## Directions:
Return every line of the records below that contains the word "header".

── Data section

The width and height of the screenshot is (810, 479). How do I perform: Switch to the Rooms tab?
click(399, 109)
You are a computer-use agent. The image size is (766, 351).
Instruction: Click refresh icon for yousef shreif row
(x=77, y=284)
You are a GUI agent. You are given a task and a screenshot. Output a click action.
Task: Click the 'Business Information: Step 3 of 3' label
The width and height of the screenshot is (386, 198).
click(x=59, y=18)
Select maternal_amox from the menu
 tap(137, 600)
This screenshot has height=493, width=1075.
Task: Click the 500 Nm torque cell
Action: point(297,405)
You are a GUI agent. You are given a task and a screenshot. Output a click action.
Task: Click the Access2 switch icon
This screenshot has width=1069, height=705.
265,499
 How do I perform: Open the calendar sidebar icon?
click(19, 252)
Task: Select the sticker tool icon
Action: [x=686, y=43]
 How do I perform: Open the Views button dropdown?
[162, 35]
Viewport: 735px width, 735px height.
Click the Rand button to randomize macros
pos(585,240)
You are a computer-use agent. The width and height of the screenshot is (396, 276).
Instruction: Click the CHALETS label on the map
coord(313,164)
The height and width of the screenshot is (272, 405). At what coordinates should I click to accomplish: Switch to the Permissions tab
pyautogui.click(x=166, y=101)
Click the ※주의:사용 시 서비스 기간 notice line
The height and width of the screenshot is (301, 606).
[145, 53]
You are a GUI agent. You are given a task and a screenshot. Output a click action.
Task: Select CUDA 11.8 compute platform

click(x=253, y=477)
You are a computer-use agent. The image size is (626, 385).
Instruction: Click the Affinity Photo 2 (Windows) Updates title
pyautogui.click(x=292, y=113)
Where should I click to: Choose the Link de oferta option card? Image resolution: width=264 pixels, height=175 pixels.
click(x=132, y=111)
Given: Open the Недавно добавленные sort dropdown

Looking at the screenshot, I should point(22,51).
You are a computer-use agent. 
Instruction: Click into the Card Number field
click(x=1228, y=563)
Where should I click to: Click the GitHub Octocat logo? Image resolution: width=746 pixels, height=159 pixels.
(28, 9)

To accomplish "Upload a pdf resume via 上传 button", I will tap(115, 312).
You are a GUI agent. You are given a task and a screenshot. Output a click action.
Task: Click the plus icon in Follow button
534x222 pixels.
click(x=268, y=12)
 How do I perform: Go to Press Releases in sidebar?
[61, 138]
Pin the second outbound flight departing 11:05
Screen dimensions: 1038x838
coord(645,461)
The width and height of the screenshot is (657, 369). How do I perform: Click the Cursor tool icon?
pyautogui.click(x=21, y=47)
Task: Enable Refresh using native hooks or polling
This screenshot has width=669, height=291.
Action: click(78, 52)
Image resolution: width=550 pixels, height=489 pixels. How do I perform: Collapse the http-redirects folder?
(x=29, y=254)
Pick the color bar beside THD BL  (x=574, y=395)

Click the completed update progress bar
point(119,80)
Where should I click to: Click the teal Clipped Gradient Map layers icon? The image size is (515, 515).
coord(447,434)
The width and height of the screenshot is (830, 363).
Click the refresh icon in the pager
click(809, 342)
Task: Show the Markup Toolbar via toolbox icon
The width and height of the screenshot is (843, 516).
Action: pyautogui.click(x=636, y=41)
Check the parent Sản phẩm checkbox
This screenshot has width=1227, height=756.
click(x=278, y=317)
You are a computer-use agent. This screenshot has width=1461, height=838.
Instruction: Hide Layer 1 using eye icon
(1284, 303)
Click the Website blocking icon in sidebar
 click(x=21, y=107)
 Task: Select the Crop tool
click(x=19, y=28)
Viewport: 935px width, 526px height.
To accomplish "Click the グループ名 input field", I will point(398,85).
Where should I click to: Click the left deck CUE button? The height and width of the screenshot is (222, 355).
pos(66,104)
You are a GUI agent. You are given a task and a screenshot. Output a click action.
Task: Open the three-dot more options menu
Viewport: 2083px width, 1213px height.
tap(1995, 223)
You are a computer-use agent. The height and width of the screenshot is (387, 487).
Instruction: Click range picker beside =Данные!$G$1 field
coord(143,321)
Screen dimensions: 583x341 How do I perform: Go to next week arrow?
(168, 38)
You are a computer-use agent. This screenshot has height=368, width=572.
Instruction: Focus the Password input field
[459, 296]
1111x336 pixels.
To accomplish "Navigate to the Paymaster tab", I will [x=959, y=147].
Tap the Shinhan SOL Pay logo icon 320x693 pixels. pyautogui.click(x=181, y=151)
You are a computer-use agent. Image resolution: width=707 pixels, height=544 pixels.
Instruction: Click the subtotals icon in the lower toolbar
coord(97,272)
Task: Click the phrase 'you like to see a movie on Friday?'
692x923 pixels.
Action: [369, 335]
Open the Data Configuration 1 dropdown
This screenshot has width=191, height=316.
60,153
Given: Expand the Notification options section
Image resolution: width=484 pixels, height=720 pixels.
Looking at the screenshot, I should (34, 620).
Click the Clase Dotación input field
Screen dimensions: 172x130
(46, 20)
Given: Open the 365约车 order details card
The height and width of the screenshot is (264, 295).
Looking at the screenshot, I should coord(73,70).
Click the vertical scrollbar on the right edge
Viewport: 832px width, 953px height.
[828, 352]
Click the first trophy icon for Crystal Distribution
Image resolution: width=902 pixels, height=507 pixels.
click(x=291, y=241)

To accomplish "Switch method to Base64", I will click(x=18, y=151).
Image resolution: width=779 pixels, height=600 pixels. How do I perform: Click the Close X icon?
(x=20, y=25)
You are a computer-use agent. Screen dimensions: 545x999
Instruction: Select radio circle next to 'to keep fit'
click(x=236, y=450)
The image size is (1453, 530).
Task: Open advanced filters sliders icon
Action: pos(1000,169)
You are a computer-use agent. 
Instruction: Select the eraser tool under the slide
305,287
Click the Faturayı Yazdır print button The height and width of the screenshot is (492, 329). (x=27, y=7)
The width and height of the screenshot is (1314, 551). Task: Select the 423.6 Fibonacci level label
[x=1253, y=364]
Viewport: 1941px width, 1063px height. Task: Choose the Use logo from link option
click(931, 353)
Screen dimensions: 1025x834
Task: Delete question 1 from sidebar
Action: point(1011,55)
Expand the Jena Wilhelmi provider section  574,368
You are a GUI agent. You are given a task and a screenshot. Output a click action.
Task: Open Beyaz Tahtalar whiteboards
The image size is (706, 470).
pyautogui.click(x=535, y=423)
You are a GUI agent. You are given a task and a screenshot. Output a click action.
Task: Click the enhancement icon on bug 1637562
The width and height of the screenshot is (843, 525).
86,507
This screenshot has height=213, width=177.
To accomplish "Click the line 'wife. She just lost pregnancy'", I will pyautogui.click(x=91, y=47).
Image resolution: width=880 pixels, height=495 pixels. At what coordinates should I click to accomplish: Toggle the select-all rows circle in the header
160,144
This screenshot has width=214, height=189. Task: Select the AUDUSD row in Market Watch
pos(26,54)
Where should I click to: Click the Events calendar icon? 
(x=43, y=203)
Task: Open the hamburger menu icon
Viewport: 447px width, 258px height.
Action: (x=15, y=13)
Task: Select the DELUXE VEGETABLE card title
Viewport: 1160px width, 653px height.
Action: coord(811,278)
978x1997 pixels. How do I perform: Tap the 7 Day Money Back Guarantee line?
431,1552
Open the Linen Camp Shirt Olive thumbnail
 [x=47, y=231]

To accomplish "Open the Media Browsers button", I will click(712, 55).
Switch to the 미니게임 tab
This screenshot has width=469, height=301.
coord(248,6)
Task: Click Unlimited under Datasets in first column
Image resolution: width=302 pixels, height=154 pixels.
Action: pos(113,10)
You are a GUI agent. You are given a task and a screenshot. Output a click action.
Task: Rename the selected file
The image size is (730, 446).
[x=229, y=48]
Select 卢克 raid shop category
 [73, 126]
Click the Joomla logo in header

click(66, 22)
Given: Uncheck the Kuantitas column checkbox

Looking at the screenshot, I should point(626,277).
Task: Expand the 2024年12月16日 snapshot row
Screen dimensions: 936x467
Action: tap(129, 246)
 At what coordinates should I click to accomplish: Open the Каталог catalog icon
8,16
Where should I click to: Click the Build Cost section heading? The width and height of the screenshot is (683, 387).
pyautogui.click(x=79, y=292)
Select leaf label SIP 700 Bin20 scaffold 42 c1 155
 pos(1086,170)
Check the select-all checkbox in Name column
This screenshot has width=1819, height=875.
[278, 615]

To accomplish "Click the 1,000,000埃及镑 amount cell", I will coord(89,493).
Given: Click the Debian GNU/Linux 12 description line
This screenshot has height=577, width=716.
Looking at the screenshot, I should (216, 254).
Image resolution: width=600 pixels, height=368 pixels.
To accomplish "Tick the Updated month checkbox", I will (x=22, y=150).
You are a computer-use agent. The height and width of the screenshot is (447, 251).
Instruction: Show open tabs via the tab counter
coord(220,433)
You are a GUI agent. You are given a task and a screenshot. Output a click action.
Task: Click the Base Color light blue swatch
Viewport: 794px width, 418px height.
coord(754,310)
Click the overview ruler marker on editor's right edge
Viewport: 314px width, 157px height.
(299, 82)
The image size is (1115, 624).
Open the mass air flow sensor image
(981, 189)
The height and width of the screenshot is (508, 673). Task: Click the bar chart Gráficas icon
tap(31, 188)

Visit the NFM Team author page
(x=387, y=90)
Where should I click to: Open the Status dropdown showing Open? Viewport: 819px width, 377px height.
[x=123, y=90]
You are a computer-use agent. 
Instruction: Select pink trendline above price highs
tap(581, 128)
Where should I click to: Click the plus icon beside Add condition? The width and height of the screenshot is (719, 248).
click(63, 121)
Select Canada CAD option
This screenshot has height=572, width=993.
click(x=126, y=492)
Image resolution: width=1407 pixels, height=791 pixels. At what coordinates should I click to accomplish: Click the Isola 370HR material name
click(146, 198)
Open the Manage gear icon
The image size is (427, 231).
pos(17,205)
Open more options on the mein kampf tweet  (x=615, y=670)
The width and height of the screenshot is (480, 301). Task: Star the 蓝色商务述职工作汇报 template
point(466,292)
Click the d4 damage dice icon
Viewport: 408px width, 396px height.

────

## Answer to the task:
Image resolution: width=880 pixels, height=495 pixels. At what coordinates should I click to accomplish: Toggle the select-all rows circle in the header
Click the Joomla logo in header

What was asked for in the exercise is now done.